The point is rather that I often do that and not do things that I’d want or need to do, and that’s where the list comes handy. Actually on Mastodon I was pointed to Habitica for the same purpose, and I did register too, but at first glance it felt a bit too much for what I needed (an absolutely minimal todo list) and also counter-intuitive with its game-like system.

Isn’t the whole point to get stuff done and increase focus and productivity? At first glance it seems weird that you would turn that into a game that would just draw your attention away from the stuff on your lists. I’ll check it out later again, along a few weeks, and see how filling it up with actual goals (rather than the initially auto-generated ones) will make it more compelling.

I’ve tried other similar tools before. I’ve used Trello to keep track of what I needed to do for the Sarasa 5* in GBF and also for some other projects. I use the Projects feature (I’m not sure if it’s a plugin or built-in) on GitHub for work daily and its equivalent on GitLab for a side project too. At this point I feel that it’s easier to track development progress if it’s directly integrated with the version control tool. Maybe later, with more complicated, larger stuff, that will change.

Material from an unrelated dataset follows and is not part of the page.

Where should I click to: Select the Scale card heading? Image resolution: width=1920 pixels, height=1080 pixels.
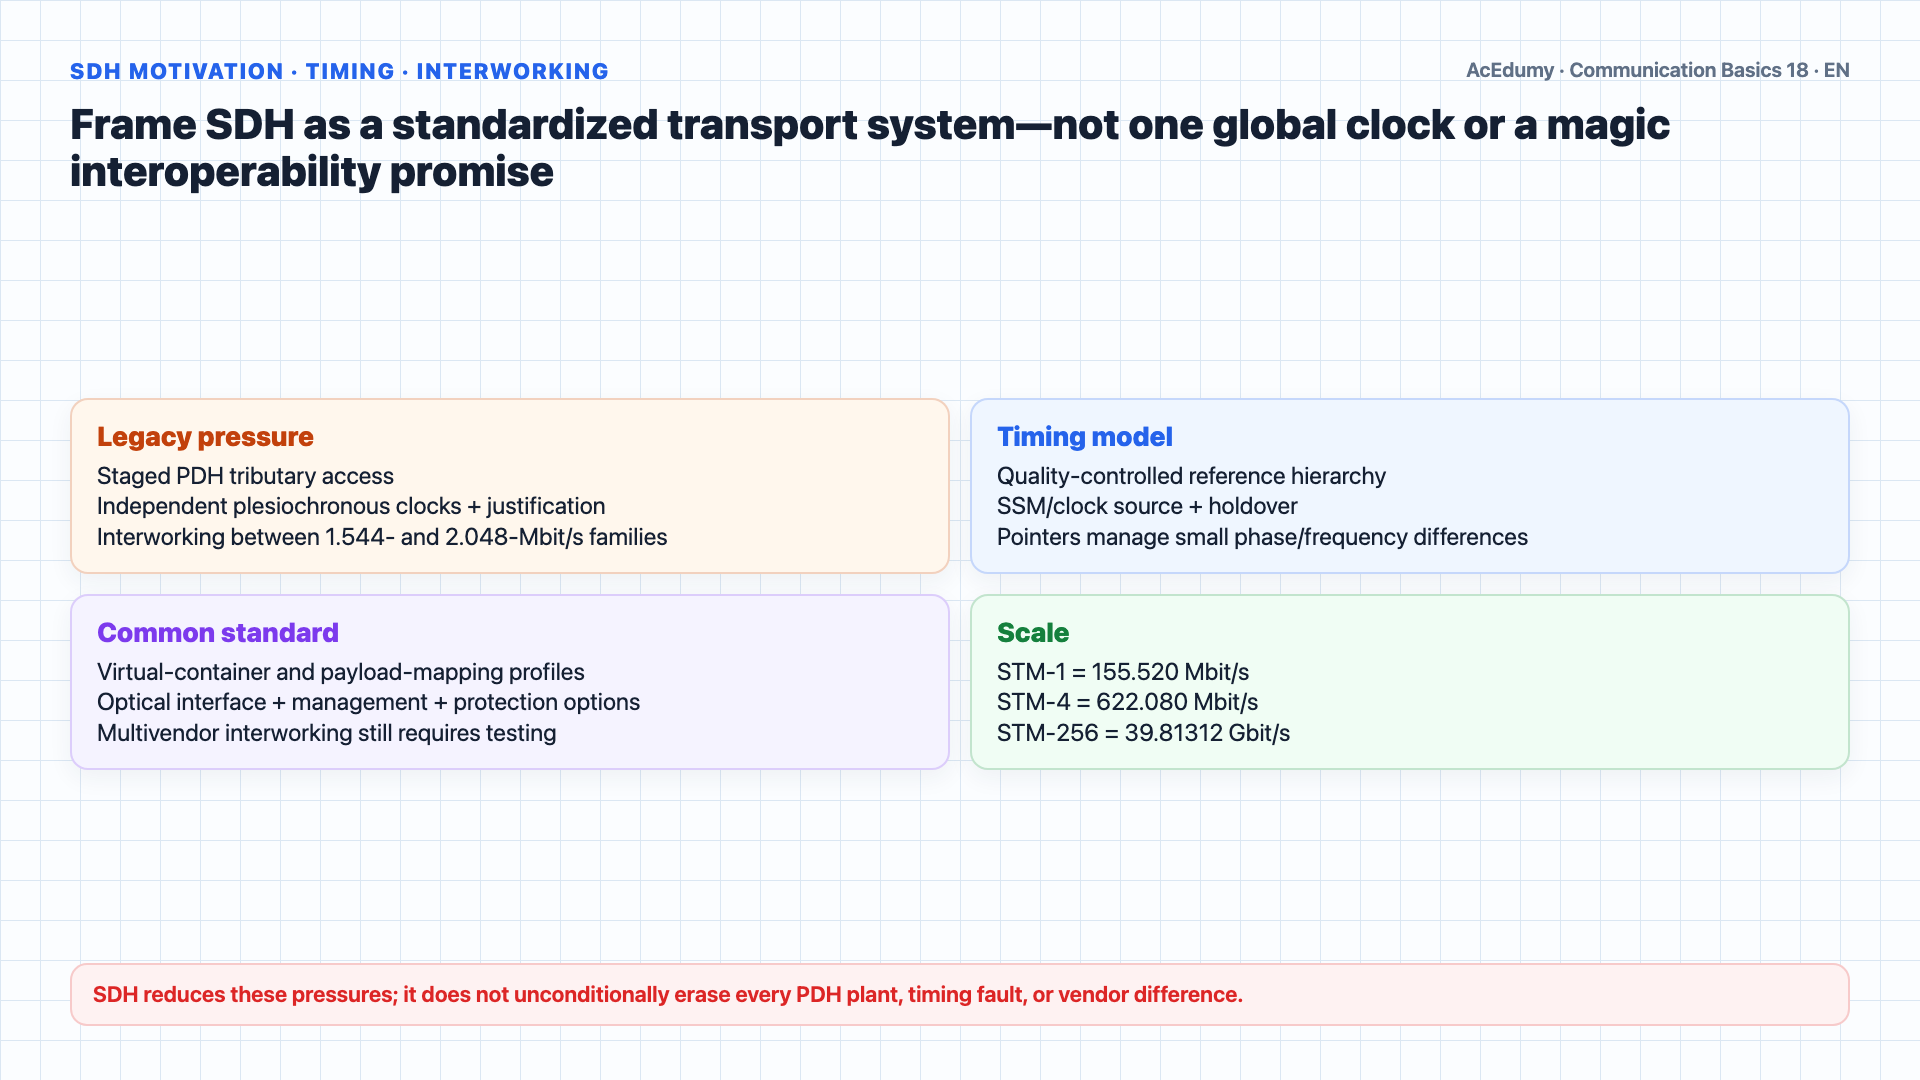point(1033,633)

One thing I miss from these tools is the ability to organize things vertically too. They’re all built on the kanban pattern, columns named and you dump stuff into them and move items between them. It’d be nice if I could group things into rows too (effectively turning it into a table), for a topic, tag or person in charge for a row. If there is such a tool out there, do let me know!

If there isn’t one yet, I may as well just build one. I see people at work daily using paper kanbans in a way like that, and that just hurts my brain. It’s clearly so inefficient to manage, maintain and record, but they just wouldn’t listen. (Yet.)